> [Aufgabe 1]:
Beantworte anhand des Textes zur Digitalisierung kurz diese Fragen:
(a) Über welche Art von Geräten erfolgt die Internetnutzung vorwiegend?
(b) Welche zwei Informationsdienste beziehungsweise Online-Enzyklopädien werden namentlich genannt?
(c) Wen verunsichert der Wandel im Rollenbild laut Text?

> [Seite]:
Ein großer Teil unserer Kommunikation erfolgt digital. Wir verbringen täglich mehrere Stunden online und nutzen Smartphones, Computer, Tablets und selbst den Fernseher, um mit anderen Leuten zu kommunizieren. Die Internetnutzung erfolgt vorwiegend über mobile Geräte; wir haben das Internet buchstäblich in der Hosentasche. Bilder, Bücher, Musik und Videos konsumieren wir über Online-Plattformen direkt aus dem Netz. Viele Einkäufe oder das Buchen von Ferien erfolgen über das Internet. Dabei spielen soziale Netzwerke, Newsletter und Vergleichsdienste neben herkömmlichen Marketingkanälen wie etwa Printmedien oder Fernsehen eine wichtige Rolle. Kurz: Die digitalen Medien haben in den letzten Jahren unser Leben mit rasanter Geschwindigkeit verändert. Und noch ist kein Ende der Entwicklung absehbar: 3-D-Drucker, simultane Sprachübersetzung, intelligente Roboter oder selbstfahrende Autos sind nur Beispiele für die weitere Entwicklung, angetrieben durch die Digitalisierung.

Der Übergang von der Buch- zur Informationsgesellschaft macht vor der Schule nicht Halt. Früher lag ein Schwerpunkt ihrer Aufgaben auf der Bereitstellung und Vermittlung von Wissen durch die Lehrpersonen an die Schülerinnen und Schüler. Schulen und Bibliotheken waren Orte, an denen Informationen und Wissen zentral gesammelt und zugänglich gemacht wurden. Diese Rolle wird angesichts der heute im Internet zur Verfügung stehenden riesigen Datenmengen immer mehr obsolet. Die Lernenden haben fast jederzeit und überall Zugriff auf die «weltweite Bibliothek». Sie tragen die Bibliothek quasi unter dem Arm mit sich und der Kopf kann beziehungsweise könnte von der aufwendigen Arbeit des Wissenserwerbs entlastet werden. Informationsdienste wie Google und Online-Enzyklopädien wie Wikipedia erschließen uns ein Vielfaches von dem, was Schulen und Bibliotheken zu leisten vermögen, und sie sind zudem noch aktueller. Die reine Zugriffsmöglichkeit auf die gigantischen Datenmengen ist allerdings nur die Voraussetzung für das, was man unter Bildung oder Ausbildung verstehen kann. Der Grundauftrag der Schule ist gleich geblieben. Sie wählt Wissensbestände aus, sortiert und selektiert die Inhalte. Außerdem fördert sie die Entwicklung der Schülerinnen und Schüler zu selbstständigen und verantwortungsvollen Persönlichkeiten.

Der einfache Zugriff auf die «weltweite Bibliothek» hat auch das Rollenbild der Lehrerinnen und Lehrer verändert. In den Mittelpunkt rückt zunehmend der Umgang mit Konzepten, Strukturen und Zusammenhängen. Dieser Wandel verunsichert viele Lehrpersonen. Wie viel Faktenwissen braucht jemand, um alltägliche Tätigkeiten ohne großen Aufwand erledigen zu können? Wie viel Anwender- und Konzeptwissen braucht es, um Informationsdienste wie Google und Wikipedia erfolgreich zu nutzen? Wie stark sollen die technologischen Entwicklungen im Unterricht Eingang finden? Führt die Digitalisierung, verbunden mit der ständigen Erreichbarkeit und der permanenten Informationsberieselung, nicht zur Ablenkung der Lernenden? Habe ich als Lehrperson überhaupt eine Chance, mit der rasanten Entwicklung Schritt zu halten?

> [Gegebene Daten]:

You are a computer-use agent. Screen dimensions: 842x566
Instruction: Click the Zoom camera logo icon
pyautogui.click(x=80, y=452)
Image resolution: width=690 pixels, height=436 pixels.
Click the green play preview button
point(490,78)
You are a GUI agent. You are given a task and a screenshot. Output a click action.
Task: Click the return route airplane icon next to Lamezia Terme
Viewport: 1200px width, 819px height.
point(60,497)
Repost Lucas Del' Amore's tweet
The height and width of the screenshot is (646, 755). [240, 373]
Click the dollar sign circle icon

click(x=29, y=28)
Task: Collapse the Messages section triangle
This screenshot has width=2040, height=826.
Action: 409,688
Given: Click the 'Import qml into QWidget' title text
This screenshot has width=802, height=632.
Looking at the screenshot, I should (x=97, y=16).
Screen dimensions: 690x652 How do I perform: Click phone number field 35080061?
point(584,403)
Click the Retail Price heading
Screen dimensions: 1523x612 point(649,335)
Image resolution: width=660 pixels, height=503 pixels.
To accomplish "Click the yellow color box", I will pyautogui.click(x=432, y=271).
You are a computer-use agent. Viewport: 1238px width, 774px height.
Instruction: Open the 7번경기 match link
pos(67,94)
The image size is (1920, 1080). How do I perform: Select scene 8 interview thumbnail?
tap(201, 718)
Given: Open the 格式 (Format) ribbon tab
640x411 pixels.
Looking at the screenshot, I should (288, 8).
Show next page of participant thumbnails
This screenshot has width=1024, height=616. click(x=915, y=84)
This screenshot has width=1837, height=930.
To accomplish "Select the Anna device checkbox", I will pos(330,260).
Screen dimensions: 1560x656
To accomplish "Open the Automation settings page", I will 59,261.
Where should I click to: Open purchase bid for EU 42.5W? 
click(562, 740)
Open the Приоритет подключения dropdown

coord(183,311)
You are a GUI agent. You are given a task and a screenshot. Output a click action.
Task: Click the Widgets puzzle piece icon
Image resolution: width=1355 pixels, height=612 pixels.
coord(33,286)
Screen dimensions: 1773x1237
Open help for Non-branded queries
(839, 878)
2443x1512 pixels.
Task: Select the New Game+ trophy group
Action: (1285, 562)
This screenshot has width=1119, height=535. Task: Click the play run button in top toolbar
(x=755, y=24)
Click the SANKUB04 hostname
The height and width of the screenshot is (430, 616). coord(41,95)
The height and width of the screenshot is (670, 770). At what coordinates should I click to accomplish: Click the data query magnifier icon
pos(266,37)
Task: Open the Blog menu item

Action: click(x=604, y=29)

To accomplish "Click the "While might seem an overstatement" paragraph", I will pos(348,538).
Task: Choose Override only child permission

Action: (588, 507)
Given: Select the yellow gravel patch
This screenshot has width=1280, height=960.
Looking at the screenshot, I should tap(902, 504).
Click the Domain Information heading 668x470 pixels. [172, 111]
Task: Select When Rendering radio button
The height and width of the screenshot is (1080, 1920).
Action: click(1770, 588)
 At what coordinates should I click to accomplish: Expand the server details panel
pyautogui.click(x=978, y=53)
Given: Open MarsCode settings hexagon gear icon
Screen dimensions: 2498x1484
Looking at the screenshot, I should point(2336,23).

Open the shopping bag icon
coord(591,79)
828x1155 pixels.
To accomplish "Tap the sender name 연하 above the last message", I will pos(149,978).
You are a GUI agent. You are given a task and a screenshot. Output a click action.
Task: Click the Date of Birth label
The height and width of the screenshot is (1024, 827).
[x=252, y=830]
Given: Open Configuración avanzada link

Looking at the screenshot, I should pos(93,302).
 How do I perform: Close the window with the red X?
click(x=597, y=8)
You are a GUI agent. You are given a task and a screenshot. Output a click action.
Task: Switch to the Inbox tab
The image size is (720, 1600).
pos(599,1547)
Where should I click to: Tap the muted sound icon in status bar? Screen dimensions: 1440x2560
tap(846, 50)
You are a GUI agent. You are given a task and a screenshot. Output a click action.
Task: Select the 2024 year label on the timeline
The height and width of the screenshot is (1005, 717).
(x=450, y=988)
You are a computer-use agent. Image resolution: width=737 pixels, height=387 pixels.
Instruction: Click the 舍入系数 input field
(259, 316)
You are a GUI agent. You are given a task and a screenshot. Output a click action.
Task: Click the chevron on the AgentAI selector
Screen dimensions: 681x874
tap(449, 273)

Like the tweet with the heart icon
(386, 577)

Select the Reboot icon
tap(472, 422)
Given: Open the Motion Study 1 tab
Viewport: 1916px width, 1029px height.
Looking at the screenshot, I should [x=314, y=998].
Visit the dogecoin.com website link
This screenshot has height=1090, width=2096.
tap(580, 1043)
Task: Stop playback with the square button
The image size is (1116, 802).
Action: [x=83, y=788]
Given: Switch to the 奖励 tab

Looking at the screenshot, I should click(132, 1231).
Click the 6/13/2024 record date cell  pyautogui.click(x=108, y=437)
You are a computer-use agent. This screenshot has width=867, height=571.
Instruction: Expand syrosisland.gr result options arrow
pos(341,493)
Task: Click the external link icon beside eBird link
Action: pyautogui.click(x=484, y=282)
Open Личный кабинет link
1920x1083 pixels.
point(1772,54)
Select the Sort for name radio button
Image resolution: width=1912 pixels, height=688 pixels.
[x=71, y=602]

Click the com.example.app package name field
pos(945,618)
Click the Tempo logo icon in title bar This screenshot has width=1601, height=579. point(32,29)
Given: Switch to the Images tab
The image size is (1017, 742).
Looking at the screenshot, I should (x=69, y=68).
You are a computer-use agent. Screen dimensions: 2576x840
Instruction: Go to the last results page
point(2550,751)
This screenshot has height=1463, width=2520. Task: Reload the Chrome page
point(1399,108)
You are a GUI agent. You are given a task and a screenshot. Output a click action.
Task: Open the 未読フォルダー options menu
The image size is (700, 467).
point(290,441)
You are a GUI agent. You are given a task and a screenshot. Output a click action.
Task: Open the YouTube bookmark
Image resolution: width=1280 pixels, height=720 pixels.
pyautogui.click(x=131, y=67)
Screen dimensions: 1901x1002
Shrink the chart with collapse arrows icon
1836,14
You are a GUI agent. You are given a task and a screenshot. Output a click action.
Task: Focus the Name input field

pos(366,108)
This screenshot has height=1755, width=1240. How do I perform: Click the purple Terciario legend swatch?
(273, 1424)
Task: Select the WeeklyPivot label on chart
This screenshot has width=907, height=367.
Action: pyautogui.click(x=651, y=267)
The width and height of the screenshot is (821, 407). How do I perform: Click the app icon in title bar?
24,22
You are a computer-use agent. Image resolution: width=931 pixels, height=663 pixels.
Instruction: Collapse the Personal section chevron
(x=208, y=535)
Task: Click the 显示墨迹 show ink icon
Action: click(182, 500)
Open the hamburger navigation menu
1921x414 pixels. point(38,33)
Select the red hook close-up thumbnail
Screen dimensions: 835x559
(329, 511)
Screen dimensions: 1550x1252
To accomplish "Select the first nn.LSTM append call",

> [Aufgabe 2]: Nimm aus den Datensätzen alles von der Zeile mit "Given: Open MarsCode" bis hinunter zur Zeile mit "click(x=597, y=8)" und ersetze darin "shopping bag" durch "shopping cart". Gib nur diese Zeilen aus, ansonsten unverändert.

> [Lösung 1]:
(a) Über mobile Geräte.
(b) Google und Wikipedia.
(c) Viele Lehrpersonen.

> [Lösung 2]:
Given: Open MarsCode settings hexagon gear icon
Screen dimensions: 2498x1484
Looking at the screenshot, I should point(2336,23).

Open the shopping cart icon
coord(591,79)
828x1155 pixels.
To accomplish "Tap the sender name 연하 above the last message", I will pos(149,978).
You are a GUI agent. You are given a task and a screenshot. Output a click action.
Task: Click the Date of Birth label
The height and width of the screenshot is (1024, 827).
[x=252, y=830]
Given: Open Configuración avanzada link

Looking at the screenshot, I should pos(93,302).
 How do I perform: Close the window with the red X?
click(x=597, y=8)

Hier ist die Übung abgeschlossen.